Note: The default password for the root user is set to "paldo".
The hard way
Since you decided not to choose the easy way (as you maybe don't have a USB stick available on your computer) you'll have to do some extra steps. You'll need a GNU/Linux distribution using at least linux-kernel 3.2 installed on your computer.
- Install all build essential tools, that involves gcc, glibc (with headers), binutils, make, gzip, bzip2, tar, flex, bison, and perl.
- Install mono either from here or directly from your running OS on your computer.
- Install Upkg by issuing ./configure, make and make install as root inside Upkg source directory.
- Edit the repository collection inside /etc/upkg.conf to point onto a paldo repository (e.g. 'http://www.paldo.org/paldo').
This makes your system ready to bootstrap paldo
Bootstrap paldo
By now you should sit in front of a perfectly setup host system. Bootstrapping paldo is a more or less fully automatic task but it needs some thoughts in the beginning.

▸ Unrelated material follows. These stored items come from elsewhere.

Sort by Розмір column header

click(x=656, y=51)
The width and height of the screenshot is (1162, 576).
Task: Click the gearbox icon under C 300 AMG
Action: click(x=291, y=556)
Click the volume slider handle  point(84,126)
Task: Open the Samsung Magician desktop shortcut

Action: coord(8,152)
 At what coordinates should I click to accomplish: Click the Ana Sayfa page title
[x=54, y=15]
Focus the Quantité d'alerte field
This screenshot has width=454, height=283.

You need to do the following task as root.
- Partition the disk you'd like to install paldo on
- cfdisk lets you create your partitions easily.
- Use GPT as disk layout.
- An EFI system partition is required. The recommended size is 500 MiB.
- A full installation requires approx. 8 GiB disk space. To allow for installation of additional packages and not run out of space in short time, we recommend you to assign 25 GiB to the root partition and use the remaining space for the home partition holding your data. The home partition is optional.
- Format your EFI system partition. mkfs.vfat -F 32 /dev/sda1
- Format your root partition, and the home partition if you have one. The standard paldo kernel supports ext4, btrfs, and xfs. Issue mkfs.<your fs> /dev/<paldo partition> to accomplish that, e.g. mkfs.ext4 -L vol-label /dev/sda2. Optionally initialize your swap partition by executing mkswap -L swap-label /dev/<swap partition>
- Mount the fresh root partition on /upkg (create the directory if necessary), e.g. mount /dev/sda2 /upkg.
- Mount the EFI system partition on /upkg/boot (after creating the directory), e.g., mount dev/sda1 /upkg/boot.
- Start the bootstrap process by executing upkg-bootstrap paldo. paldo can be replaced by paldo-desktop, paldo-server or any other package if you don't need the default full installation.
Wait. This can take quite long, depends how fast your internet link and your computer (especially the disk) is. A full installation needs to download approx. 2 GiB. The more unstable you have chosen your branch the higher is the chance that you need to build some software locally if there is no binary available on the repository. This will be shown to you in advance and will, of course, consume more time. If this process completes successfully, then you are ready to proceed with the final configuration.
Final, mandatory configuration
This step is normally done by an installer provided with an OS. Paldo does not provide such an installer yet and therefore these steps have to be done by the user.
- Change root to your fresh paldo installation either by issuing upkg-chroot /upkg or chroot by yourself.
- Replace the host name in /etc/hostname with the name you wish to give the computer.
- Replace the domain name in /etc/domainname with your domain. This does not need to be a public domain. Just invent something but it's really important that you set the domain name otherwise some core services will fail. Every system needs a fully qualified domain name (FQDN) consisting of 'host.domain'.
- Edit /etc/hosts to reflect what you have written in the last two files. Make sure you leave the localhost at the end of the 127.0.0.1 line in place.
- Edit the placeholders in /etc/fstab, /etc/kernel/cmdline, and /boot/loader/entries/*.conf matching your device names and filesystem types.
- The default root password is 'paldo' so I suggest you set up a new one by issuing passwd root.
Your paldo installation is complete by now. Exit chroot with exit and unmount with umount /upkg. Restart your system and load your fresh and shiny paldo system.